▶ [Обязательные задания]
**A.** Почему, согласно тексту, авторы дают определения терминов «метатекст» и «метадискурс», прежде чем обратиться к непосредственному объекту статьи? Ответьте одним-тремя предложениями.
**B.** Перечислите все элементы, которые, по словам текста, выполняют роль метатекста в художественном произведении.
**C.** Соответствуют ли тексту следующие утверждения? Для каждого ответьте «да» или «нет» и приведите решающие слова текста дословно.
(i) Л.М. Лотман назвала «Дворянское гнездо» лирическим романом.
(ii) Понятие «поэзия поэзии» использовал М. Ю. Лотман.
(iii) Для метатекста характерна открытость.

▶ [Текст]
────

Известно, что Тургенев в своих произведениях стремился к «лирическому монологу». Л.М. Лотман назвала «Дворянское гнездо» лирическим романом. В процессе исследования творчества писателя она часто употребляет такие выражения, как «лирический пессимизм», «лирическая новелла», «лирическая повесть» [13, с. 136, 153, 156]. Для нас важна также мысль Н.А. Захарченко о том, что за счет лирического Тургенев «выводит сюжет» на «подтекстовый уровень», что «расширяет функции повествования». Природные образы в произведениях Тургенева не столько «выполняют функцию пейзажных зарисовок, связанных с внутренним миром лирического субъекта, сколько оформляют пространство, окружающее героев, непосредственно участвуют в сюжетообразовании» [9, с. 13]. Мысль, несомненно, верная при панорамном созерцании прозы писателя. Мы же ставим цель показать, что в произведениях Тургенева бывают исключения, когда экспозиция не прямо, а косвенно, опосредованно «участвует в сюжетообразовании». Она тяготеет к тому, чтобы выполнять в некоторых случаях функцию «метатекста», основанного на субъективно-авторском нарративном дискурсе.

Прежде чем обратиться к непосредственному объекту настоящей статьи, дадим дефиниции терминов «метатекст», «метадискурс». Это необходимо для концепции нашего скромного исследования.

В литературоведении под термином «метатекст» подразумевают текст, обращенный не только к предмету, но и к авторскому слову о нем, в котором объектом изображения становится само литературное изображение (М. Ю. Лотман). Роль метатекста в художественном произведении выполняют не только название произведения, его структурное членение, эпиграф и авторские примечания, но и «лирические отступления», способ повествования, в котором обнаруживается сверхсмысл («вторичный» смысл), который ученые склонны назвать «метадискурсом», не проявившимся в тексте прямо и непосредственно. Термины «метатекст» или «метадискурс» по своему значению близки понятию «поэзия поэзии», которое использовал Фр. Шлегель, исследуя «трансцендентальную поэзию». Для метатекста характерна замкнутость, саморефлексия автора. Он играет значимую роль в выявлении авторского присутствия в тексте и его организации. На уровне метатекста автор осуществляет свое намерение «вовлечь адресата в изменение внешнего мира или выразить свое отношение (эмоциональное или рациональное) к миру и изменениям в нем» [17, с. 82−83].

────

▶ [Выборка строк из коллекции]
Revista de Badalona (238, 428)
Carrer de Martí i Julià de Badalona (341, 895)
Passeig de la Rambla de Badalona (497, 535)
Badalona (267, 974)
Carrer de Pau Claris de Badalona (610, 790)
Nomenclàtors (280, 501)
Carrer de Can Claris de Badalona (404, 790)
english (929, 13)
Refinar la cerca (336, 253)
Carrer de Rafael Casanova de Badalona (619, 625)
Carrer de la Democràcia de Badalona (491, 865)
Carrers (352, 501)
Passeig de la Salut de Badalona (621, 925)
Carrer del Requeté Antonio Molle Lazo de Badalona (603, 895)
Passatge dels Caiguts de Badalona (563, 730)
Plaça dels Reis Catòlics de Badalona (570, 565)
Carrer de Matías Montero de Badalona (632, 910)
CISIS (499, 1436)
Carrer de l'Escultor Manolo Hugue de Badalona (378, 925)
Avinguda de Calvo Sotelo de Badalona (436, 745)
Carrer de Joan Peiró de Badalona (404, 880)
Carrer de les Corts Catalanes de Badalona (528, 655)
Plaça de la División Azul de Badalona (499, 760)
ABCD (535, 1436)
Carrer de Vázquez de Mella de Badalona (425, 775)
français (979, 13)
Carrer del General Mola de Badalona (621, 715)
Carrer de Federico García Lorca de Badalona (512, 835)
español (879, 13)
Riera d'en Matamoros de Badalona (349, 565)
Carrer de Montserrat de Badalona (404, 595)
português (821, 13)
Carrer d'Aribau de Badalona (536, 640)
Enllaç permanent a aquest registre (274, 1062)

────

▶ [Список решений]
**A.** Авторы дают эти определения, потому что это необходимо для концепции их исследования.

**B.**
- название произведения
- его структурное членение
- эпиграф
- авторские примечания
- «лирические отступления»
- способ повествования

**C.**
(i) Да: «Л.М. Лотман назвала «Дворянское гнездо» лирическим романом».
(ii) Нет: «которое использовал Фр. Шлегель».
(iii) Нет: «Для метатекста характерна замкнутость, саморефлексия автора».